### What is required
Starting at the line containing "The height and width of the screenshot is (212, 343)." and ending after the line containing "pos(108,302)", reproduce the records with "dropdown" replaced by "list" and all other text unchanged. Omit the pictures.
------ Dataset content ------
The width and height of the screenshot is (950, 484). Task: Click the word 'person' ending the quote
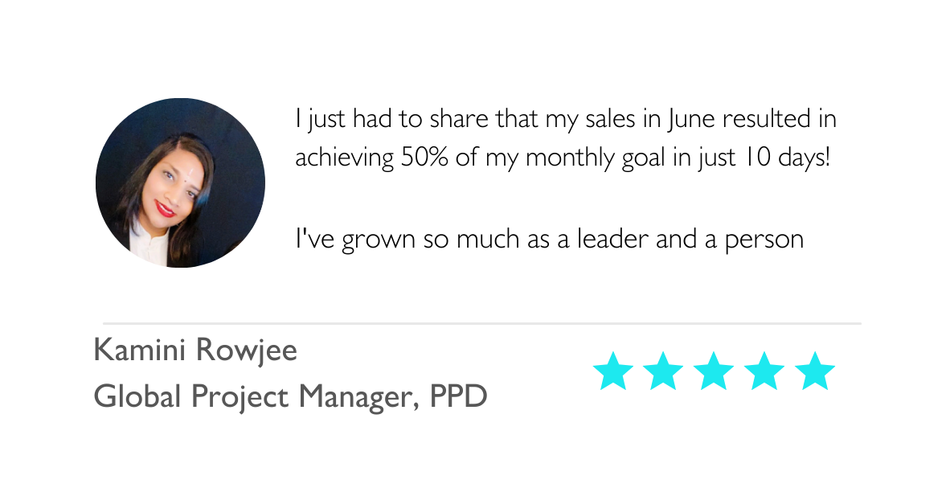(764, 241)
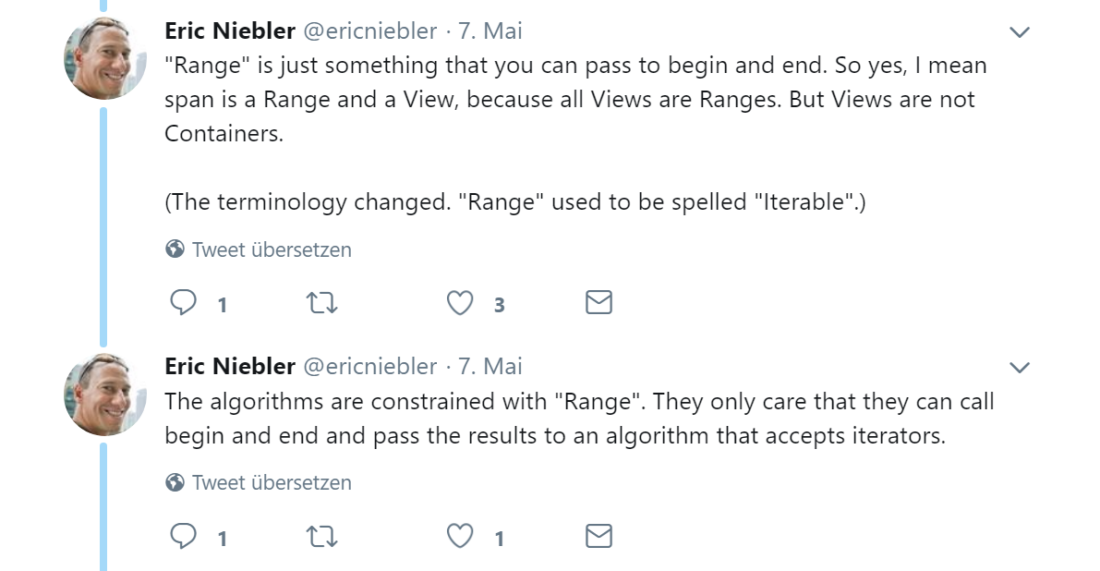This screenshot has height=571, width=1100.
Task: Click the envelope icon under second tweet
Action: [598, 536]
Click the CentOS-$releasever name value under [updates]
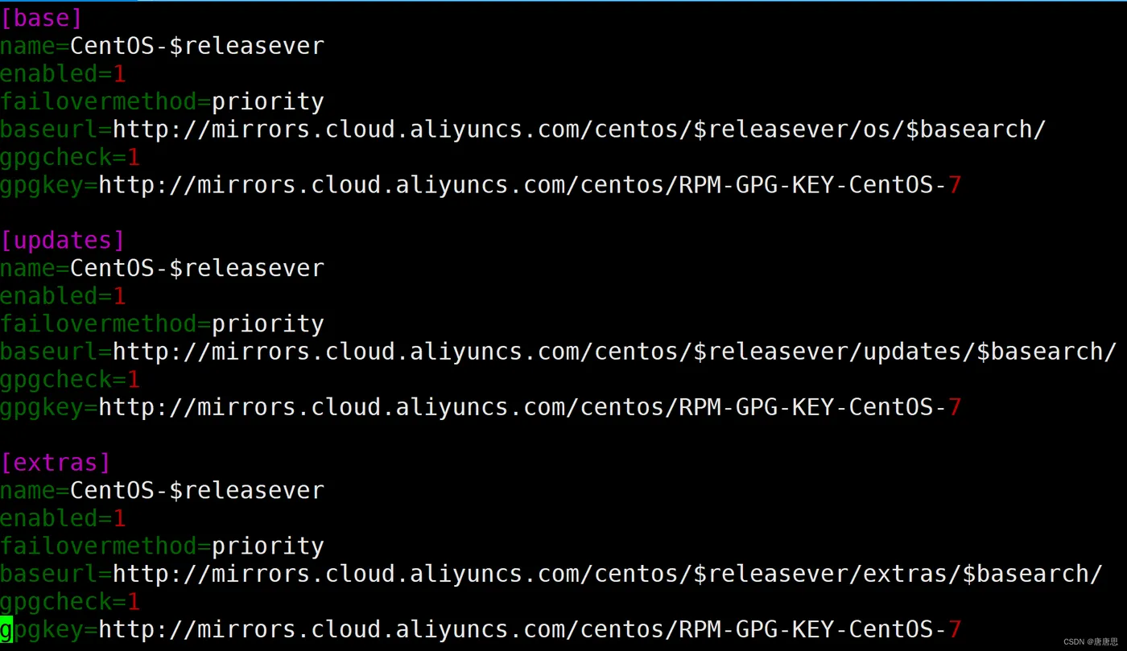The image size is (1127, 651). point(196,268)
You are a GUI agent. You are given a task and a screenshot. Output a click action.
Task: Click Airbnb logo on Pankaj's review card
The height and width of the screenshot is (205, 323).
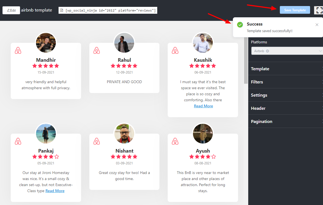click(18, 141)
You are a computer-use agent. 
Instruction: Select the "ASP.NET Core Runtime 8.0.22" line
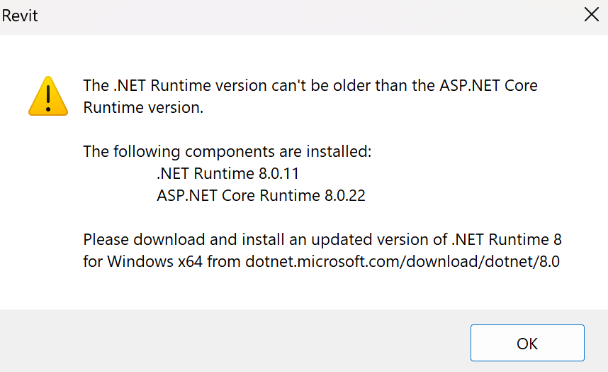[x=261, y=195]
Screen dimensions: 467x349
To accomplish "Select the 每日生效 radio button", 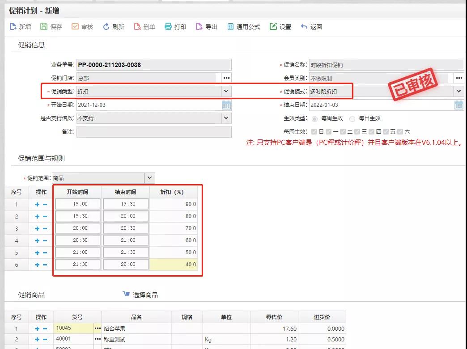I will (x=352, y=119).
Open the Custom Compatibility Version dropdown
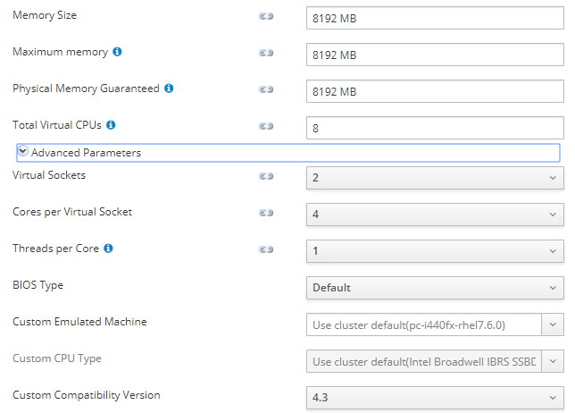 (435, 396)
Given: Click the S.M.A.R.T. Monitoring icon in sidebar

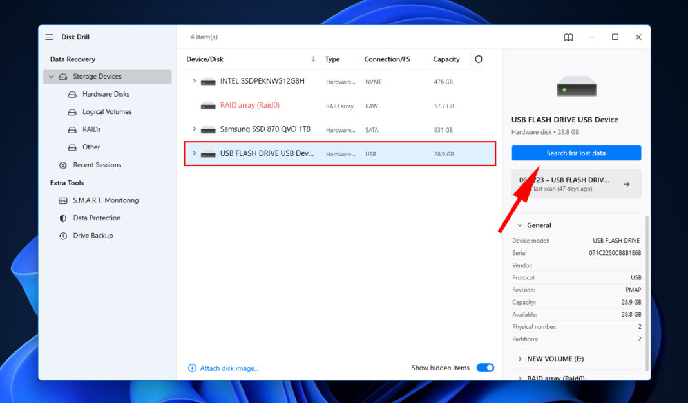Looking at the screenshot, I should coord(63,200).
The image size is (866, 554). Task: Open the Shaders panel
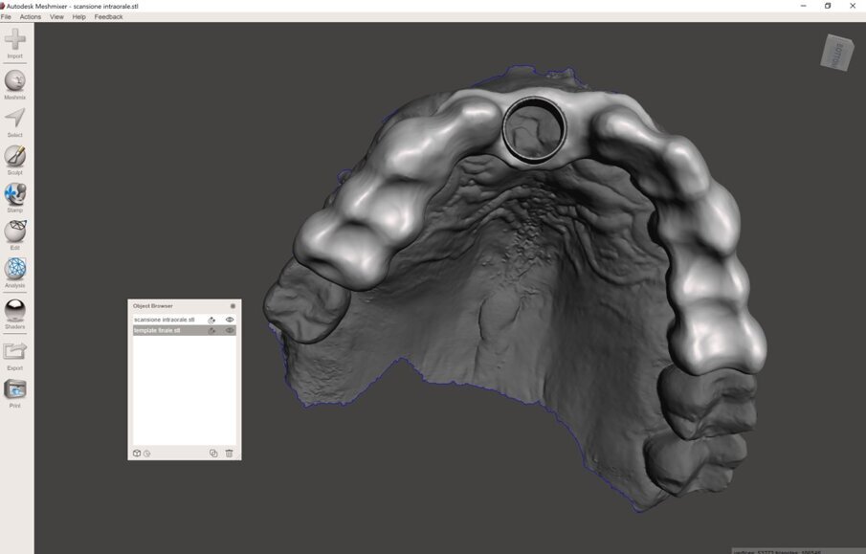(x=14, y=310)
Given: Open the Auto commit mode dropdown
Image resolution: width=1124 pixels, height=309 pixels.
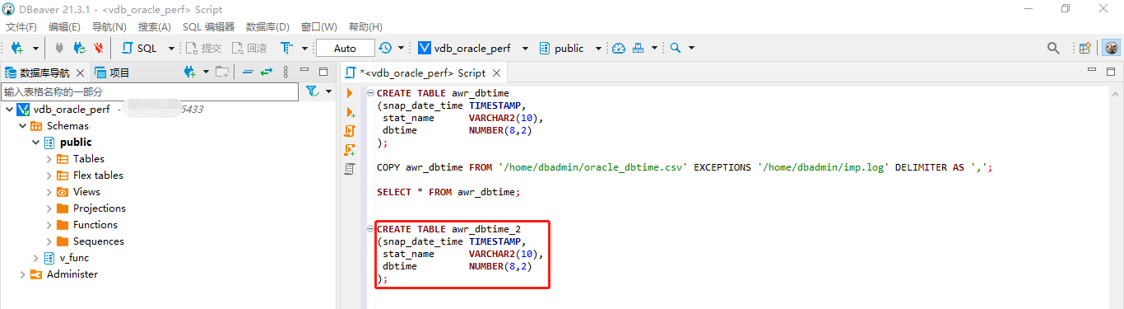Looking at the screenshot, I should click(x=346, y=49).
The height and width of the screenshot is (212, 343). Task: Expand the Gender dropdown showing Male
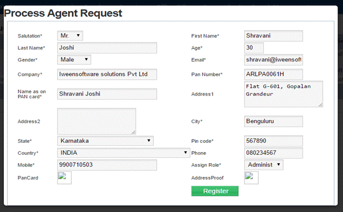point(74,59)
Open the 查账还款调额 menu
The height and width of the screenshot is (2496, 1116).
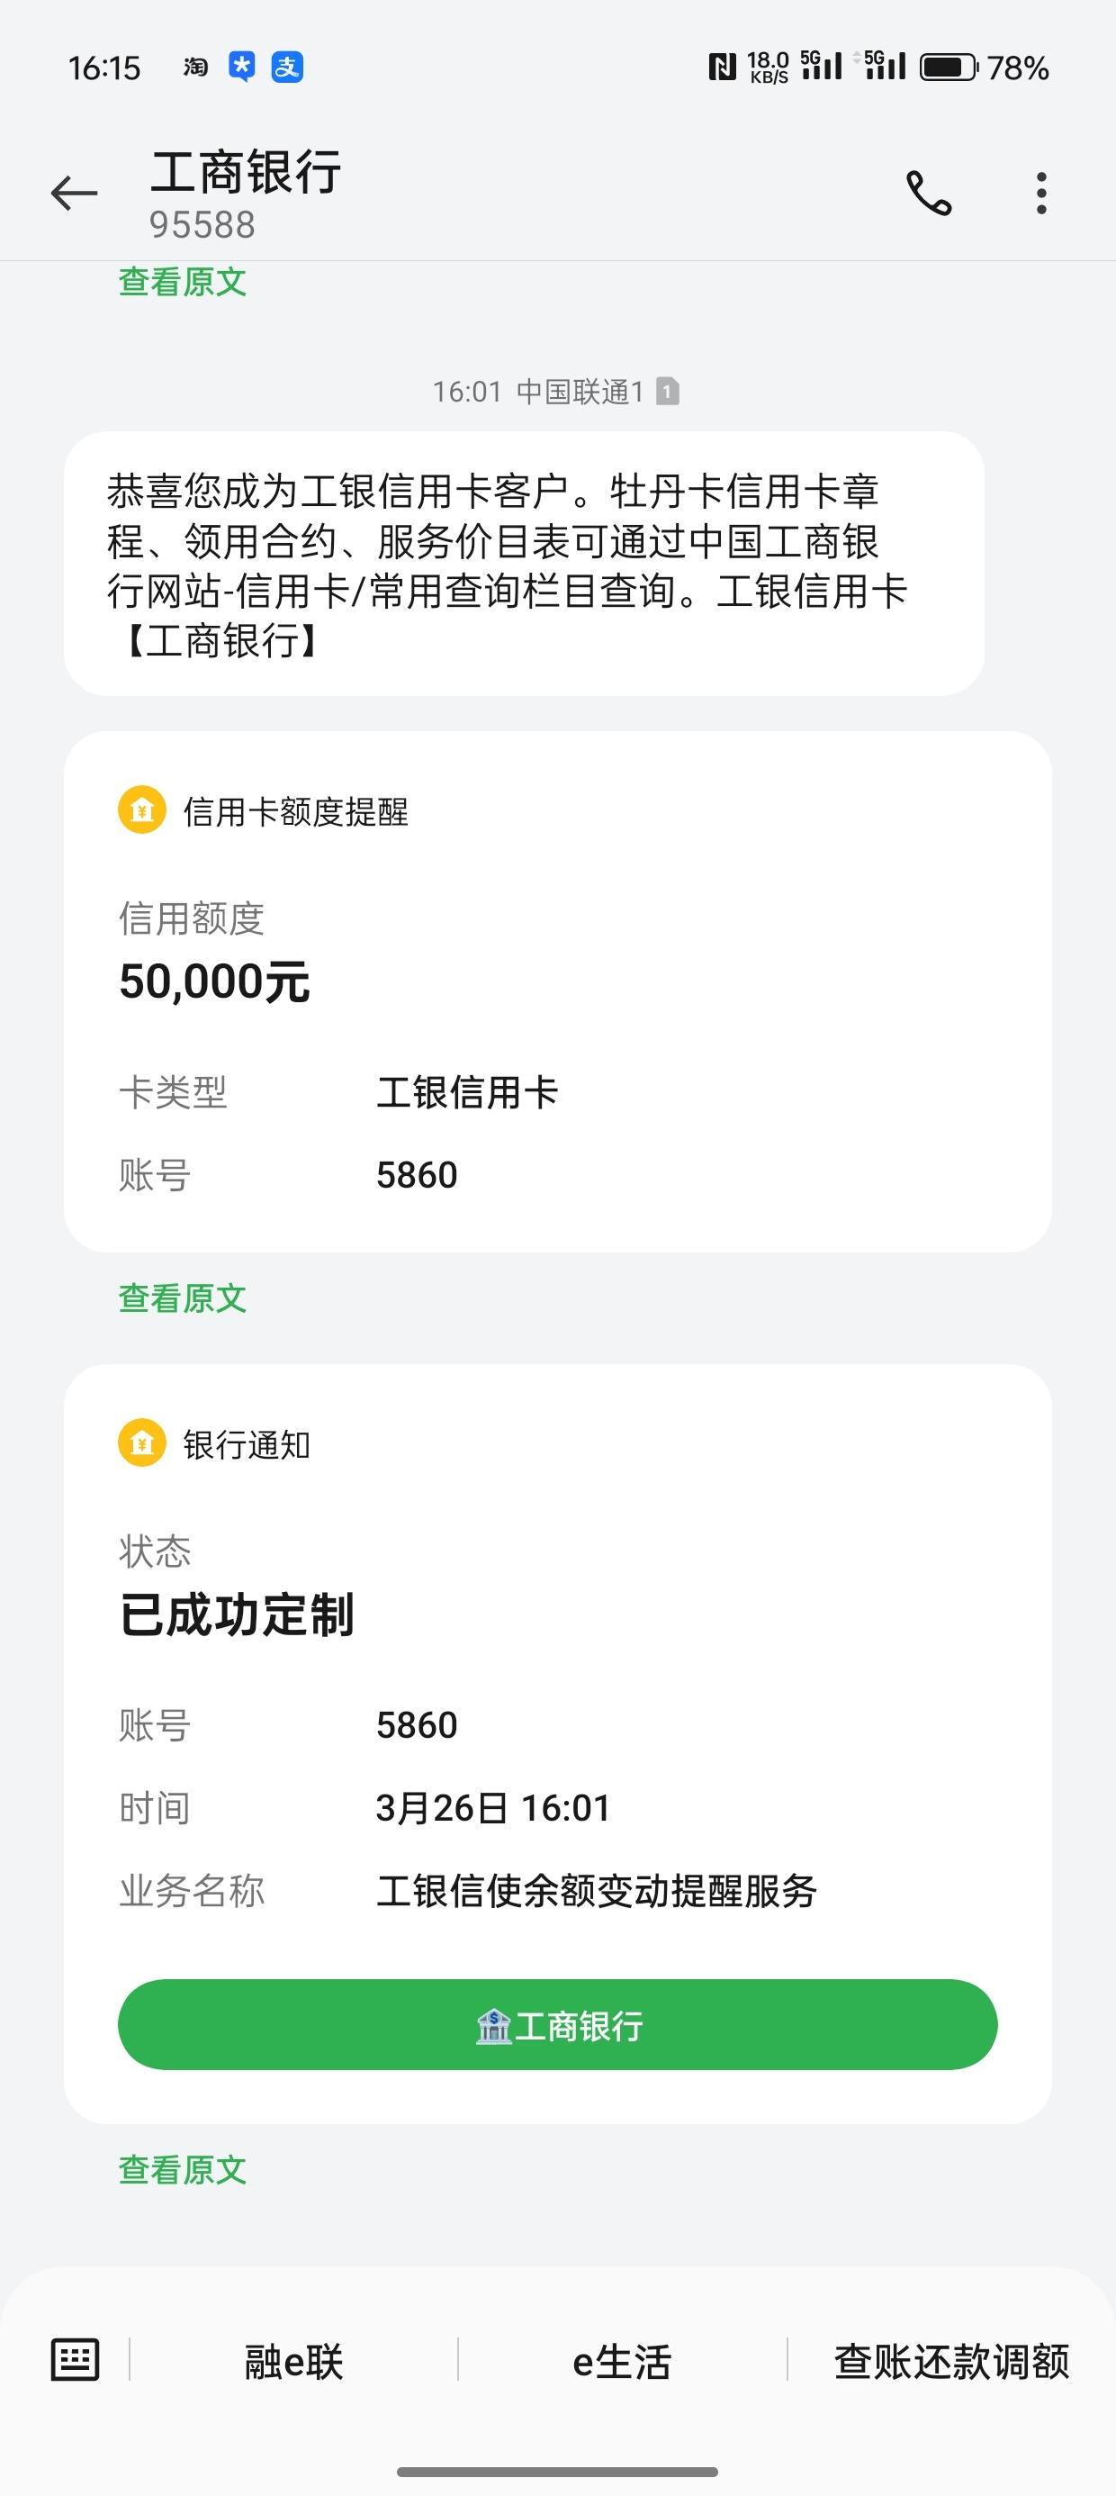[x=951, y=2361]
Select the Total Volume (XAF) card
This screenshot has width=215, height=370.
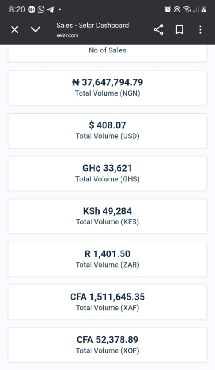pos(108,302)
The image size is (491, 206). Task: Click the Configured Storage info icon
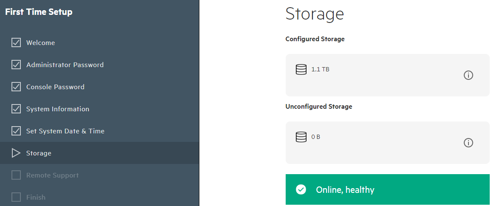pyautogui.click(x=468, y=75)
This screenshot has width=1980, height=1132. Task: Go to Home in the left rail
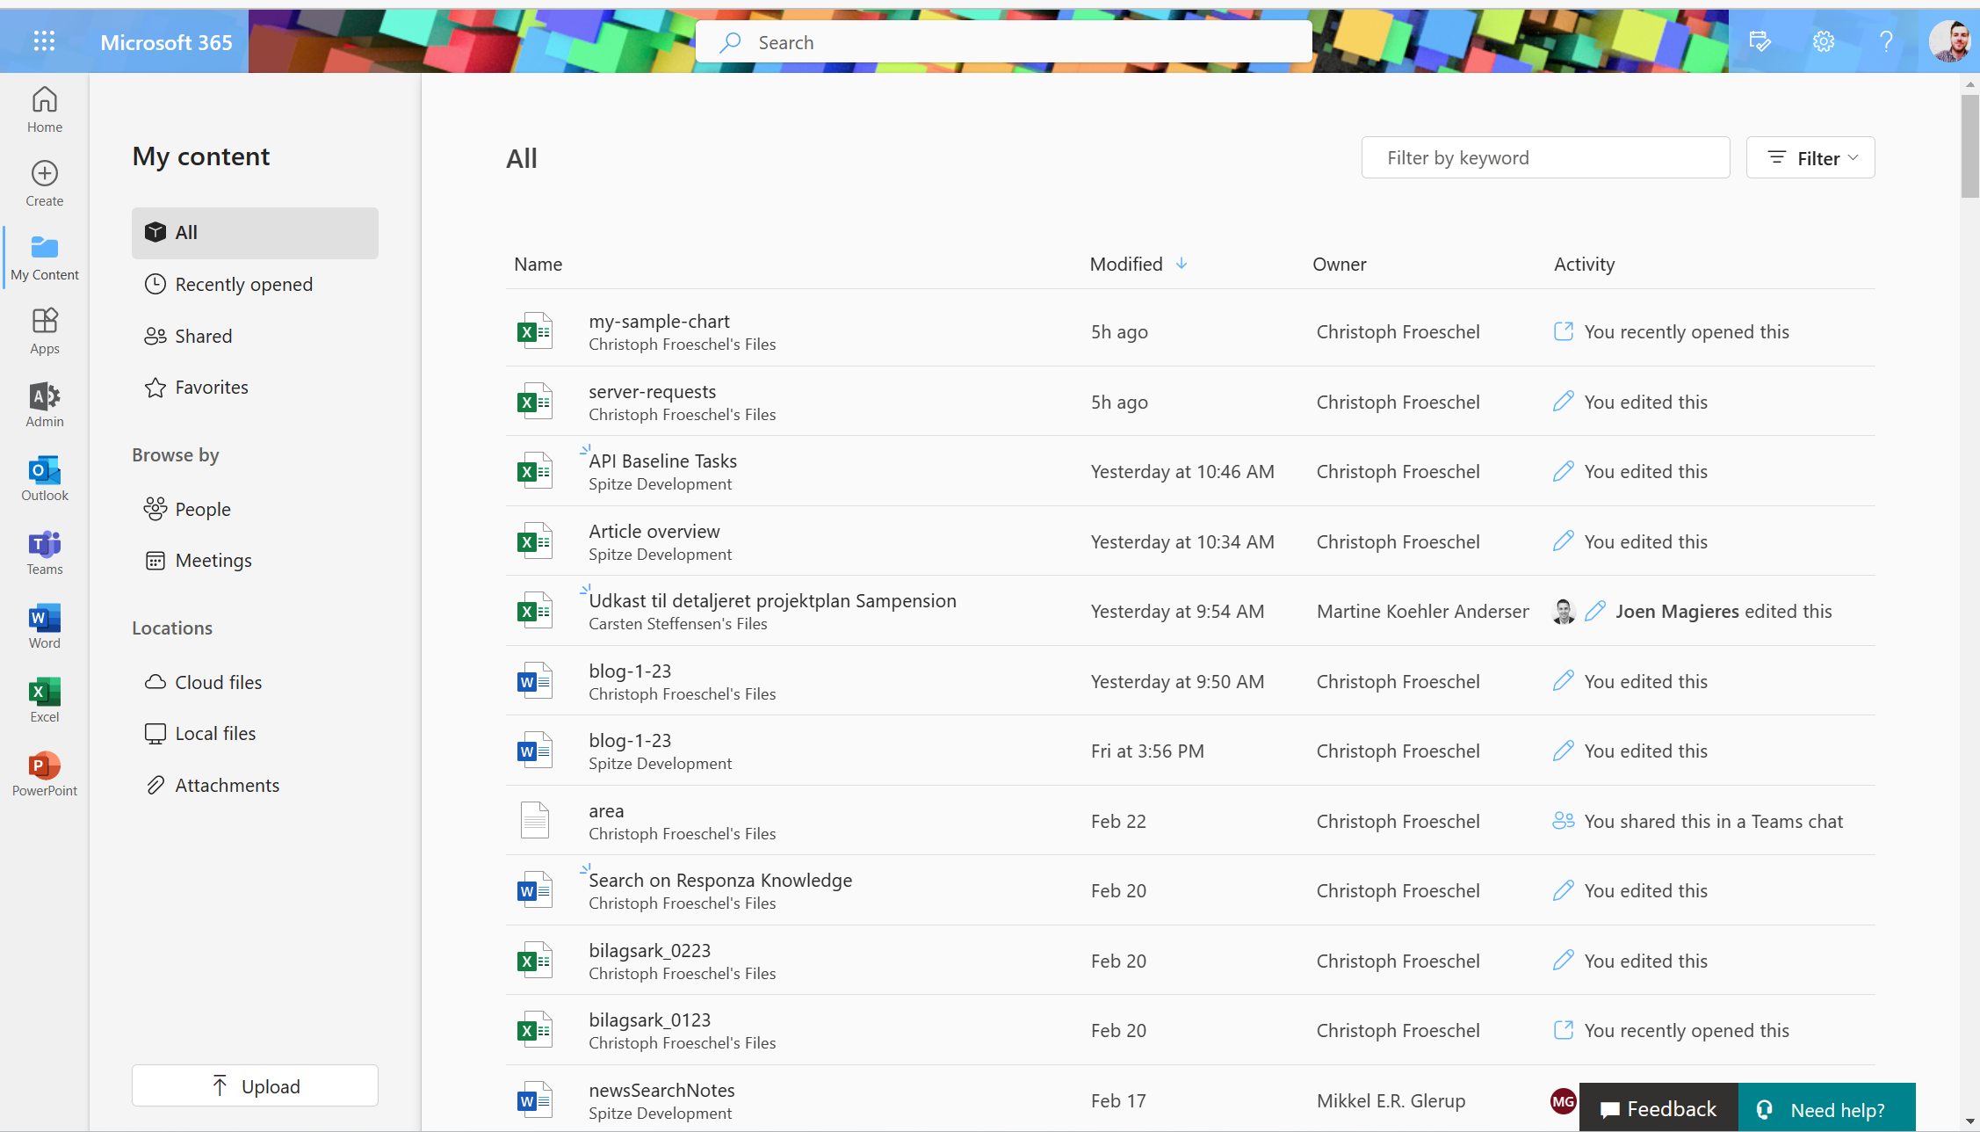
------
### The output
The height and width of the screenshot is (212, 343). Task: Expand the Gender list showing Male
point(74,59)
Open the 查账还款调额 menu
The height and width of the screenshot is (2496, 1116).
[x=951, y=2361]
Select the Total Volume (XAF) card
This screenshot has width=215, height=370.
pos(108,302)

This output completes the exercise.